Opening Line (memorise this)
“METR ran a randomised controlled trial in 2025. Sixteen senior open-source maintainers. Their own repos, their own tasks. With AI, they got 19% slower. They believed they got 20% faster. That's a 39-point self-perception gap — and that gap is the talk. For the next twenty minutes I'm going to show you what's actually changed under the hood, run a real model on this laptop with no internet, and hand you a two-week experiment you can run on Monday. If by minute twenty you don't have one thing you're going to try this sprint, I've failed.”

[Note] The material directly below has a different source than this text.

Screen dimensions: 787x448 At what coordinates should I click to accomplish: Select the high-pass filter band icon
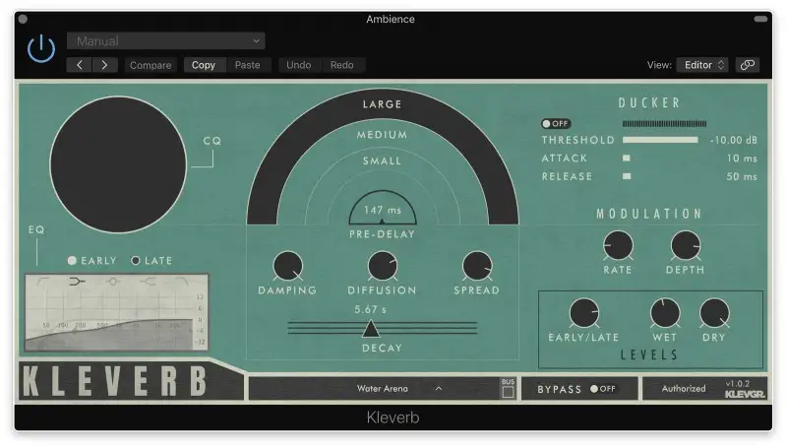click(42, 282)
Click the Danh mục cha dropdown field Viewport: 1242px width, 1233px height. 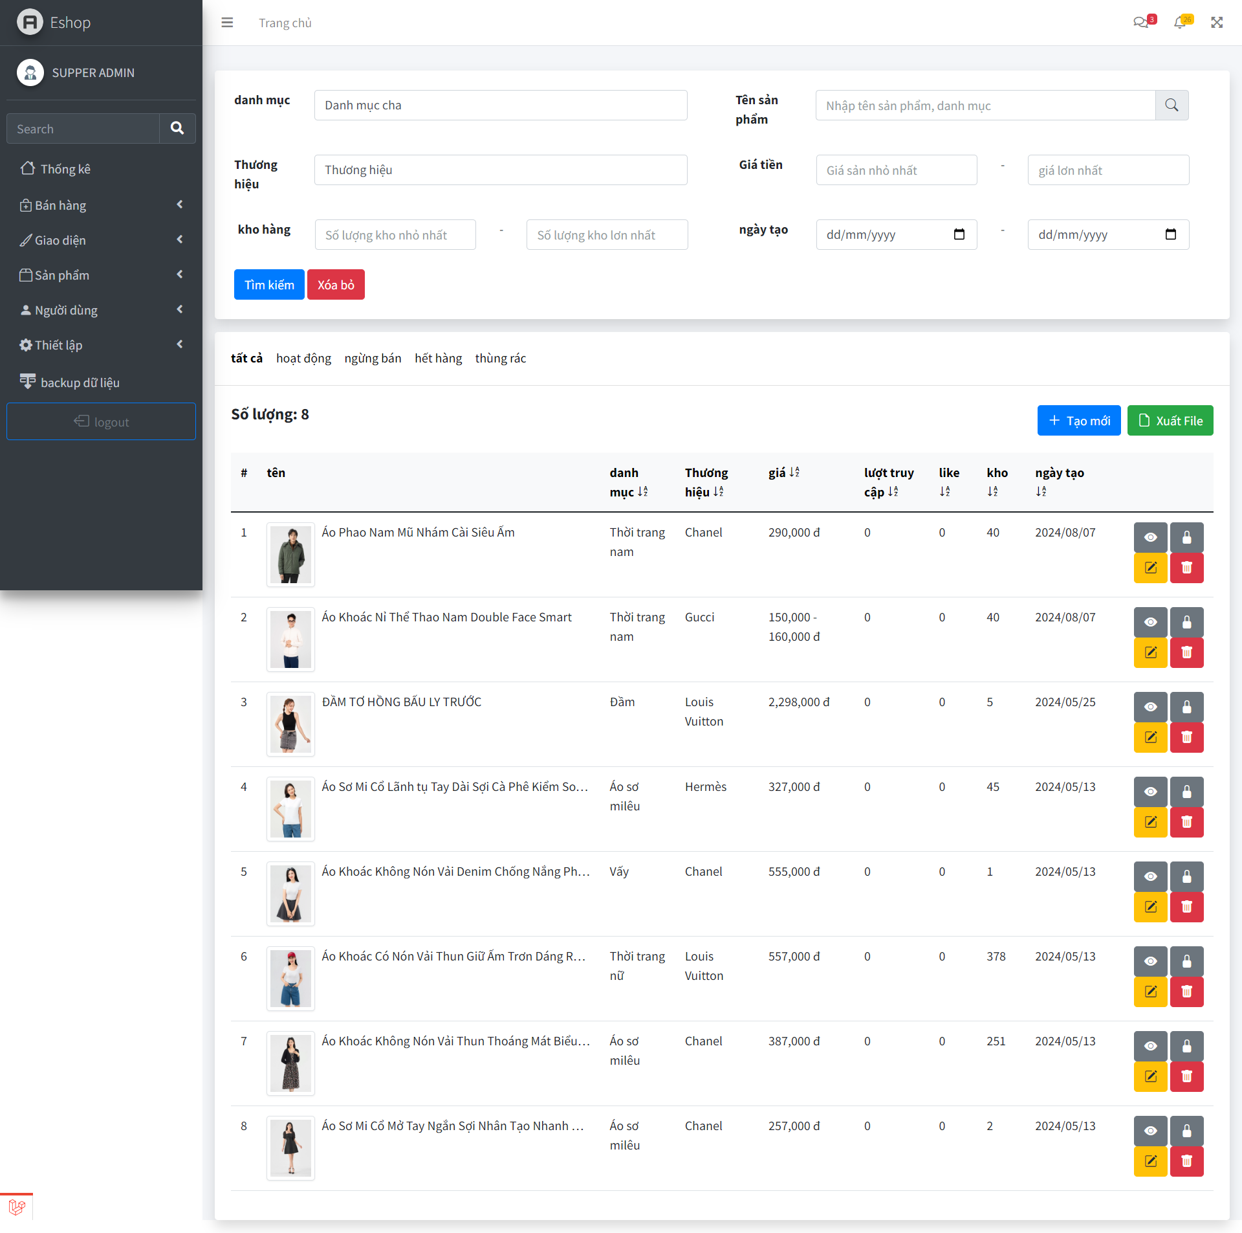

— Concede the priors before the room raises them. Cite METR (arXiv:2507.09089) on screen — engineers verify citations.
Preparation Checklist
Do these before the talk. Each one earns 5–10 minutes of credibility on stage.
The Update Flow · 6 beats
Six beats for delivering this content to a senior engineering audience without losing them in the first ten minutes.
Time Allocation
Recommended pacing for a tight 20-minute talk plus 5-minute Q&A buffer. The live demo does the heavy lifting — keep the inflection-point overview deliberately brief.
The 5 Inflection Points · talking-point scripts
Five structurally different things that didn't exist 12 months ago. Each card has the verified evidence, the implication, and the exact line to land it.
Open the Live Demo page now
Don't read the next bullets — switch tabs. The Live Demo page boots a real Llama or Qwen model 100% inside the browser (WebGPU, no API calls, works offline). Walk through the six tabs in this order: Chat → Reasoning Knob → Persona → Tools → Orchestration → Evals.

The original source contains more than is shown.